What is Progressive Enhancement?

Jeff mentioned the concept of 'Progressive Enhancement' when talking about using JQuery to write stackoverflow.
After a quick Google, I found a couple of high-level discussions about it.
Can anyone recommend a good place to start as a programmer.
Specifically, I have been writing web apps in PHP and would like to use YUI to improve the pages I am writing, but a lot of them seem very JavaScript based, with most of the donkey work being done using JavaScript. To me, that seems a bit overkill, since viewing the site without Javascript will probably break most of it.
Anyone have some good places to start using this idea, I don't really care about the language.
Ideally, I would like to see how you start creating the static HTML first, and then adding the YUI (or whatever Ajax framework) to it so that you get the benefits of a richer client?
As you've said
To me, that seems a bit overkill, since viewing the site without Javascript will probably break most of it.
This isn't progressive enhancement. Progressive enhancement is when the site works perfectly without JavaScript or CSS, and then adding (layering) these extra technologies/code to increase the usability and functionality of the website.
The best example I can give is the tag input box on this website. With JavaScript turned off, it would still work allowing you to enter tags separated with a space. With JavaScript turned on, you get a drop down with suggestions of previous entries.
This is progressive enhancement.
See also Unobtrusive JavaScript which is the bedrock progressive enhancement is built.

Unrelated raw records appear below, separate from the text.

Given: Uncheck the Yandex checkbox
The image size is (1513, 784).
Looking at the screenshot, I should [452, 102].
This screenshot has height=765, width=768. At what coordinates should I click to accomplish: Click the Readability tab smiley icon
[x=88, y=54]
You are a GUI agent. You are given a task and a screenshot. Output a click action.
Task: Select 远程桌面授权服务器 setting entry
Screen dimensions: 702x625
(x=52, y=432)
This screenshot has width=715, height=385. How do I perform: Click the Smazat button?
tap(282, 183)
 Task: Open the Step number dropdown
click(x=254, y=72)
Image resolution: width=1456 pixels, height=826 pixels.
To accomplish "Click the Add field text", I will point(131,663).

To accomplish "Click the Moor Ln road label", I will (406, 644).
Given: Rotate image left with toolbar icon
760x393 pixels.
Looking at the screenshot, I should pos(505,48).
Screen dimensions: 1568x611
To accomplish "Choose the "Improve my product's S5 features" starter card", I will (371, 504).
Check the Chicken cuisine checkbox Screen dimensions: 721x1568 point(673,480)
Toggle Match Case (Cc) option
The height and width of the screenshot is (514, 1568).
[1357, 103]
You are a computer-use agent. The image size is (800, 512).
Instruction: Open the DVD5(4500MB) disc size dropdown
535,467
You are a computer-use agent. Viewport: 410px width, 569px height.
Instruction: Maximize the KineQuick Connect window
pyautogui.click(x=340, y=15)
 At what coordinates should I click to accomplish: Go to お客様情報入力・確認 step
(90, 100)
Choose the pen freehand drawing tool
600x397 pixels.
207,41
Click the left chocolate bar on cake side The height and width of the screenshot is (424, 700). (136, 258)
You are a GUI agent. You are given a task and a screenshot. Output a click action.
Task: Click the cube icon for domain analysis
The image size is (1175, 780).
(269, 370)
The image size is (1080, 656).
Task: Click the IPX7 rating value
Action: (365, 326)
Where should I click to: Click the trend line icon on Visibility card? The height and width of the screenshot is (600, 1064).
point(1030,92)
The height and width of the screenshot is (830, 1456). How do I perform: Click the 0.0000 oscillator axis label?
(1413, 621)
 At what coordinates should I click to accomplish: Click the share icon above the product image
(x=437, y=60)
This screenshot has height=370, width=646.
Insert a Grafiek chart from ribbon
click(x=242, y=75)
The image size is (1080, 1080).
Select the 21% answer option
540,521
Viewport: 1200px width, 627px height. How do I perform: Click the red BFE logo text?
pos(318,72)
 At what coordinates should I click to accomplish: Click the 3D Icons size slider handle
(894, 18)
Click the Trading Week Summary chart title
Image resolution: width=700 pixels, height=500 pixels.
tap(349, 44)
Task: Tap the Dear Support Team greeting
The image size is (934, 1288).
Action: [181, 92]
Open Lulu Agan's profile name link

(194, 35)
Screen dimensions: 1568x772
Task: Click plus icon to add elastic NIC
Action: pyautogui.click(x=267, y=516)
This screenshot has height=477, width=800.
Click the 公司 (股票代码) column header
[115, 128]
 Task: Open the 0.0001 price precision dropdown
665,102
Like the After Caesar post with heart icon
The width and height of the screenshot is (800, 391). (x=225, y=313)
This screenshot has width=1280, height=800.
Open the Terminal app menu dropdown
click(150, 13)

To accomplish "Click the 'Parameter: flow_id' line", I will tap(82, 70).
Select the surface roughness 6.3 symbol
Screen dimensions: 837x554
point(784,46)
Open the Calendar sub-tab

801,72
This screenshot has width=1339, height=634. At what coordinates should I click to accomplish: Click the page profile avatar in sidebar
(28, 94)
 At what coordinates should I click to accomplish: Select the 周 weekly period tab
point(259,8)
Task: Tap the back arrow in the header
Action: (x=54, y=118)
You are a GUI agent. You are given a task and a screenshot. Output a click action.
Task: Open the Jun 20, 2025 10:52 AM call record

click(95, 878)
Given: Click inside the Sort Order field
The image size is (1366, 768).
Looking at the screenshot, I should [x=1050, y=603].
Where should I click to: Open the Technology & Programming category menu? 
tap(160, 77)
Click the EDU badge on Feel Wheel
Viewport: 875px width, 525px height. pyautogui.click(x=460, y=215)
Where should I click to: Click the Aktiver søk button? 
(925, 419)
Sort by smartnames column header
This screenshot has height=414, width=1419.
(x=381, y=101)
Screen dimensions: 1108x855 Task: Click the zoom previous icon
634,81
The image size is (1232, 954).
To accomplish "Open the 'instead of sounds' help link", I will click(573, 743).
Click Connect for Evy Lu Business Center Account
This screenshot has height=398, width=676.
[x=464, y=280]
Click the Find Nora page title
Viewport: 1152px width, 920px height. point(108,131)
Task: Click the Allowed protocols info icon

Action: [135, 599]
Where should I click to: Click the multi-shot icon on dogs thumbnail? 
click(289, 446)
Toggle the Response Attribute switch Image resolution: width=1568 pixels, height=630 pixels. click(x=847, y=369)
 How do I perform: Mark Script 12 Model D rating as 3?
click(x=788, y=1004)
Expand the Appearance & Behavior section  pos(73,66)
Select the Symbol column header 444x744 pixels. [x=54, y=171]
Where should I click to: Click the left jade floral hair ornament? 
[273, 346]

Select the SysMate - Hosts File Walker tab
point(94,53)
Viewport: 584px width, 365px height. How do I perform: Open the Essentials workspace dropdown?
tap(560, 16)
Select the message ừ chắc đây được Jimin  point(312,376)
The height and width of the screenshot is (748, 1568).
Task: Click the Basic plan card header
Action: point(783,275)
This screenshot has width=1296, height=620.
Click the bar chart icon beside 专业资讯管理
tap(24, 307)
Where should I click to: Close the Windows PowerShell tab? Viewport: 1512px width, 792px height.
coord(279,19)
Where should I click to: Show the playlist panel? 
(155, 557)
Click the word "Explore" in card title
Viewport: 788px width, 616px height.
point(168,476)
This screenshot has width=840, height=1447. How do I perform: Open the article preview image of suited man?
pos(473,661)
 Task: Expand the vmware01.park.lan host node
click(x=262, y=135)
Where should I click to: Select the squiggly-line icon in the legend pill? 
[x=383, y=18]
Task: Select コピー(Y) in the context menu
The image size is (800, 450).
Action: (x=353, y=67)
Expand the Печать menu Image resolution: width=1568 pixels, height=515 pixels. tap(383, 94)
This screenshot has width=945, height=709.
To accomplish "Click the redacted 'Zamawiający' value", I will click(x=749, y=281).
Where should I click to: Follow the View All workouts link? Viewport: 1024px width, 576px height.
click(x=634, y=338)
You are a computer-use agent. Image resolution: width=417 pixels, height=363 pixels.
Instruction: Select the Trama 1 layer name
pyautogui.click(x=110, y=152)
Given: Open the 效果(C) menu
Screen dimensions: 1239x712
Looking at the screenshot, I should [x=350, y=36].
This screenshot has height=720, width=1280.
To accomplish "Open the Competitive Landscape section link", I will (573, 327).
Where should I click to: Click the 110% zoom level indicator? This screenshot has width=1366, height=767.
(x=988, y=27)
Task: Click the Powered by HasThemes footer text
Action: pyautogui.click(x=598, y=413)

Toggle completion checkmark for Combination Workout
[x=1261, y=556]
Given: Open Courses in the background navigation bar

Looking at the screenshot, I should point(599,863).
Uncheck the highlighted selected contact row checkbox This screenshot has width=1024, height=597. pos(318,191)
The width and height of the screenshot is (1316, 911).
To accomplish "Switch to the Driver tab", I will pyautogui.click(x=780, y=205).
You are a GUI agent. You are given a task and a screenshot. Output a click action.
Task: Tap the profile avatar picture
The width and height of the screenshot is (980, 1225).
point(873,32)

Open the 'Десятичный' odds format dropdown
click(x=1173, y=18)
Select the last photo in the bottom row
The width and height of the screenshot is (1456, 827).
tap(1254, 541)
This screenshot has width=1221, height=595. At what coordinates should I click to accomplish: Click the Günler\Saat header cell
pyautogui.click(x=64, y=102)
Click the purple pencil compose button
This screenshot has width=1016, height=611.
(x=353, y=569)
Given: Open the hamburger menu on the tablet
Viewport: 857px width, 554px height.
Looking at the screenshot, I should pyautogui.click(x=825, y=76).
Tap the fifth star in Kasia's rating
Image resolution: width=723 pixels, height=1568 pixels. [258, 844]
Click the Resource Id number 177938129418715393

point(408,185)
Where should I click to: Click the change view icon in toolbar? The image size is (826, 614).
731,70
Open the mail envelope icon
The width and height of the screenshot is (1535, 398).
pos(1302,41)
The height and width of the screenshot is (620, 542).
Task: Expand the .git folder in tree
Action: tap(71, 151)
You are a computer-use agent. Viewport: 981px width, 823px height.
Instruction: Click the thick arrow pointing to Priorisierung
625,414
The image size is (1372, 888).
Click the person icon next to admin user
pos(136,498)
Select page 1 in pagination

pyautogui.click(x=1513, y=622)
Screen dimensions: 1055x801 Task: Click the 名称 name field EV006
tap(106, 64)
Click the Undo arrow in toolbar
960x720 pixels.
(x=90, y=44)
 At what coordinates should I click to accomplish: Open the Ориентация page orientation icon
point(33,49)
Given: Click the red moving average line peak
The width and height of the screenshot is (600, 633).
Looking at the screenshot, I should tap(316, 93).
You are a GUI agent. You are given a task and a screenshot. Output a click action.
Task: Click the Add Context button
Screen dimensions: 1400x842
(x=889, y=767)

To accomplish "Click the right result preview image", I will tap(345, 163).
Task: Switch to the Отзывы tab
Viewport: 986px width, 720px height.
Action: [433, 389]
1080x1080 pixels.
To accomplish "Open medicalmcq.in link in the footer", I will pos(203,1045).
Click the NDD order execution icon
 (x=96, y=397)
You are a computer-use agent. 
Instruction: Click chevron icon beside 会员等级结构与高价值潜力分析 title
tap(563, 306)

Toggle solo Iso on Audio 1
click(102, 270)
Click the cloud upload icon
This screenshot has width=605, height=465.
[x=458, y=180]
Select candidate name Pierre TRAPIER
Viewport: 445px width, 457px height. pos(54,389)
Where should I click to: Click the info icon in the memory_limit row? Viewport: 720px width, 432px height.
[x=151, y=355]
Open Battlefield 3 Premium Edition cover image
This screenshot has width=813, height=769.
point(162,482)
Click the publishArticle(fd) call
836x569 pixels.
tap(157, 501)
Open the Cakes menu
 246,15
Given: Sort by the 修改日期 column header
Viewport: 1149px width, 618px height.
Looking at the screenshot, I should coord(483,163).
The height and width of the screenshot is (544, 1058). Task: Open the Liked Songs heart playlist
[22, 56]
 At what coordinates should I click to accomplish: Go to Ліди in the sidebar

Going at it from the other direction is sometimes referred to as graceful degradation. This is usually needed when the site is built first with the enhanced functionality afforded by the various technologies then modified to degrade gracefully for browsers with those technologies are not available.
It is also graceful degradation when designing to work with older browsers (ancient in the Internets terminology) such as IE 5.5, Netscape, etc...
In my opinion it is much more work to gracefully degrade the application. Progressively enhancing it tends to be much more efficient; however, sometimes the need to take an existing app and make it accessible in these lacking environments arise.
Basically, if your site still works with JavaScript turned off, then anything you add with JavaScript can be considered progressive enhancement.
Some people may think that this is unnecessary, but plenty of people browse with addons like NoScript (or, with JavaScript simply turned off in their browser settings). In addition, many Mobile web browsers may or may not support JavaScript. So, it's always a good idea to test your site completely with and without JavaScript.
Progressive Enhancement is a development technique that stresses the primacy of the semantic HTML, then testing for browser-capability and conditionally "layering" on JavaScript and/or CSS enhancements for the browsers that can utilize those enhancements.
One of the keys is understanding that we're testing for what the browser can do, as opposed to browser-sniffing. Modernizr is a very popular browser-capability test suite.
Progressive-Enhancement is inherently (section 508) accessible; it provides for meeting the letter of the law and the spirit of the rule.
The Filament Group wrote the excellent "Designing With Progressive Enhancement" book on the subject. (I am not affiliated with Filament Group, though they are so freaking smart I wish I were.)
This is such an important concept and it saddens me that so few web developers understand it.
Basically, start by building a site/framework in Plain Old HTML -- structural elements, links and forms. Then add on some style and then shiny stuff (Ajax or what have you).
It's not very difficult. Like palehorse says, graceful degradation is more work.
Websites should work in any user agent, not look the same (not even look but sound if your vision impaired), just work.
Progressive Enhancement:
The plain HTML/CSS site is awesome (fully working and user-friendly).
Adding JavaScript defines a new level of awesome.